Taiwan has been repeatedly reporting missions conducted by China’s air force that enters the democratically-governed island’s air defense zone near the Taiwan-controlled Pratas Islands.
But the incursions in the past two days have beaten the previous record for the most amount of flights – when 28 Chinese military planes flew into the airspace in June.
In response to the flights yesterday, the Taiwanese air force scrambled its jets, issued radio warnings, and deployed air defense missile systems.
Taiwan Premier Su Tseng-chang told reporters yesterday: “China has been wantonly engaged in military aggression, damaging regional peace.”
The defence ministry said 20 aircrafts arrived during the day on Saturday – while 19 more appeared in the evening.
It comes as China this weekend celebrated the anniversary of the founding of the People’s Republic of China.
For more than seven decades Taiwan and mainland China have been governed separately – but Beijing still views Taiwan as part of its territory.
Taiwan sees itself as a sovereign state, but China sees democratic Taiwan as a breakaway province.
Chinese President Xi Jinping has refused to rule out military force to capture Taiwan if necessary.
Although China has not yet commented on the aircrafts, it has in the past said it conducted similar flights to fight “collusion” between the United States and Taiwan.
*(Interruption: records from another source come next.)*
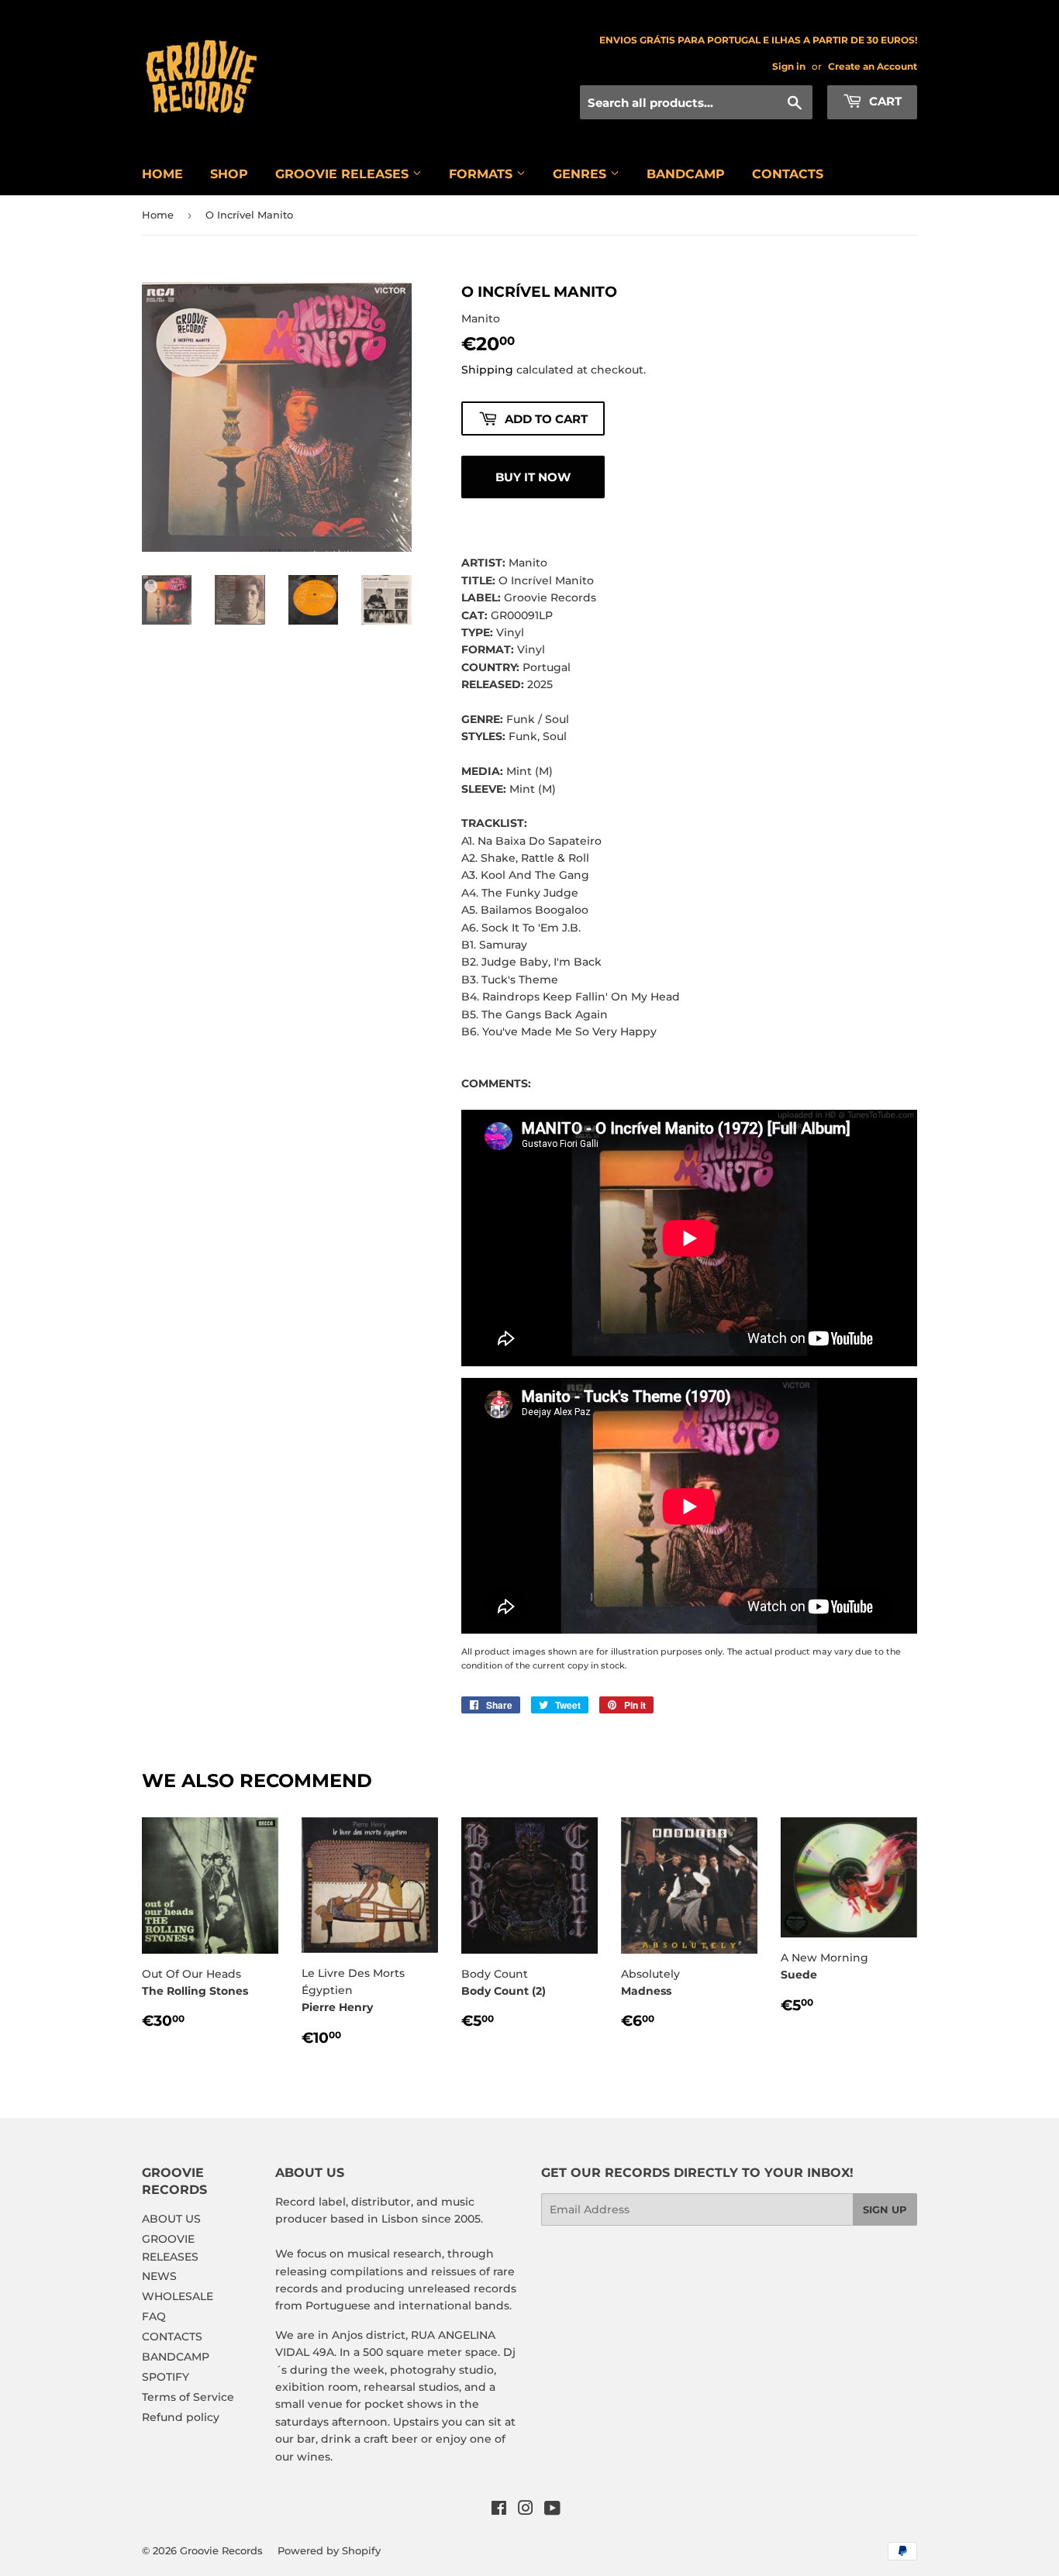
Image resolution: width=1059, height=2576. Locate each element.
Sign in (788, 66)
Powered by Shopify (329, 2550)
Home (158, 214)
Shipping (487, 370)
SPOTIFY (165, 2377)
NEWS (159, 2276)
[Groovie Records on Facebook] (499, 2510)
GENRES (581, 174)
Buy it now (533, 477)
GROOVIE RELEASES (343, 174)
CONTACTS (787, 174)
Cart (884, 101)
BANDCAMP (686, 174)
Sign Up (885, 2209)
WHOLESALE (177, 2296)
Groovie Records (221, 2550)
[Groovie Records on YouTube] (552, 2510)
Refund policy (180, 2417)
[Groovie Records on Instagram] (525, 2510)
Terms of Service (188, 2397)
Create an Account (872, 66)
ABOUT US (171, 2219)
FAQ (154, 2316)
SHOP (229, 174)
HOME (162, 174)
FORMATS (482, 174)
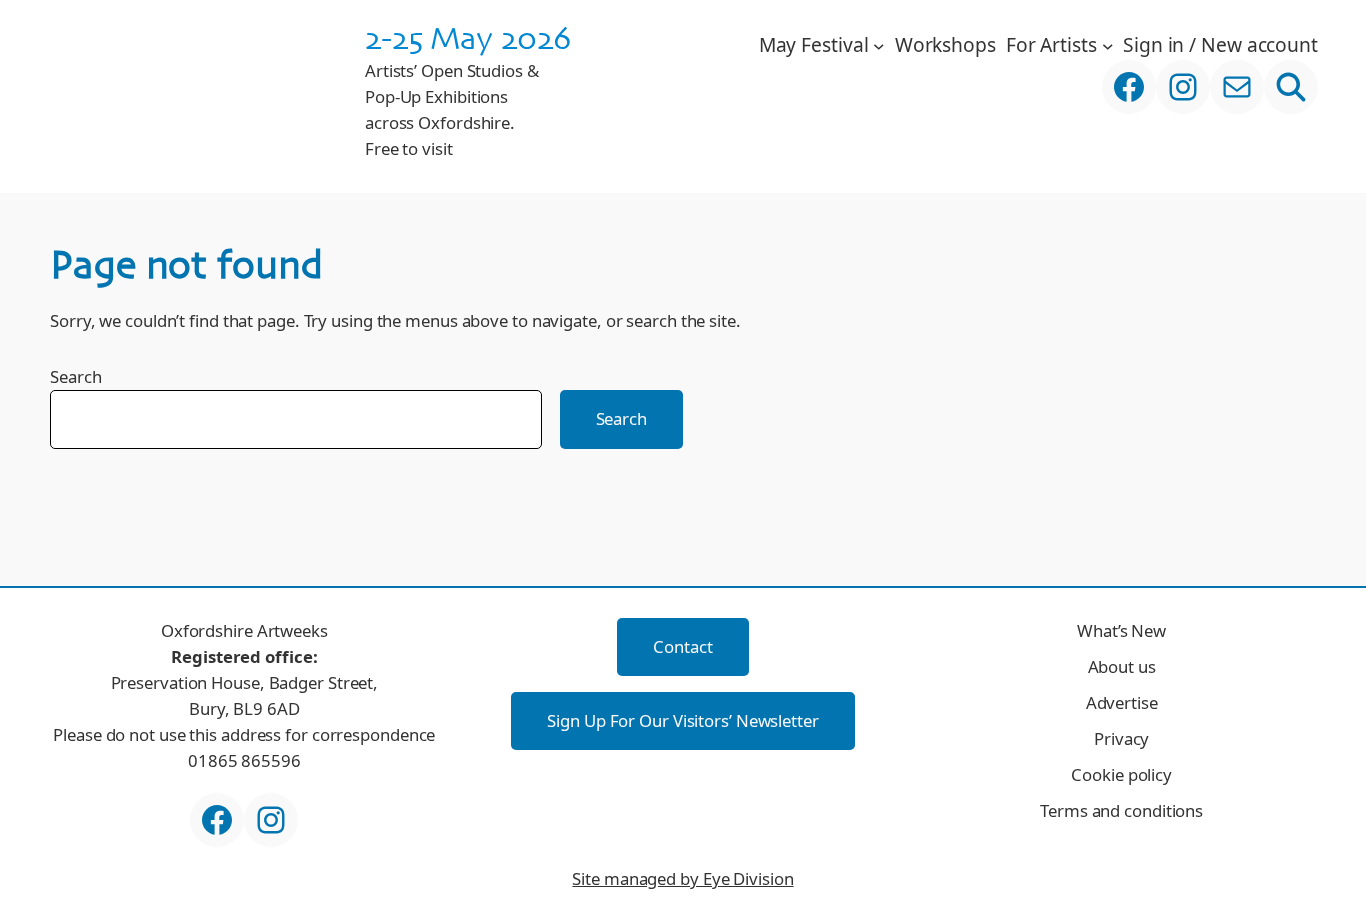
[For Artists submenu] (1108, 45)
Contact (682, 646)
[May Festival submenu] (879, 45)
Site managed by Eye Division (682, 878)
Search (75, 376)
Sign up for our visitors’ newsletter (682, 720)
In June, 28 Chinese aircraft had entered Taiwan’s air space just a day after the government attacked Taiwan’s foreign minister for attempting to promote Taiwan internationally.
Since the event, China has beefed up its military and political pressure on the island to get Taiwan to accept Chinese sovereignty, while Taiwan announced it was an independent country that will defend its democracy.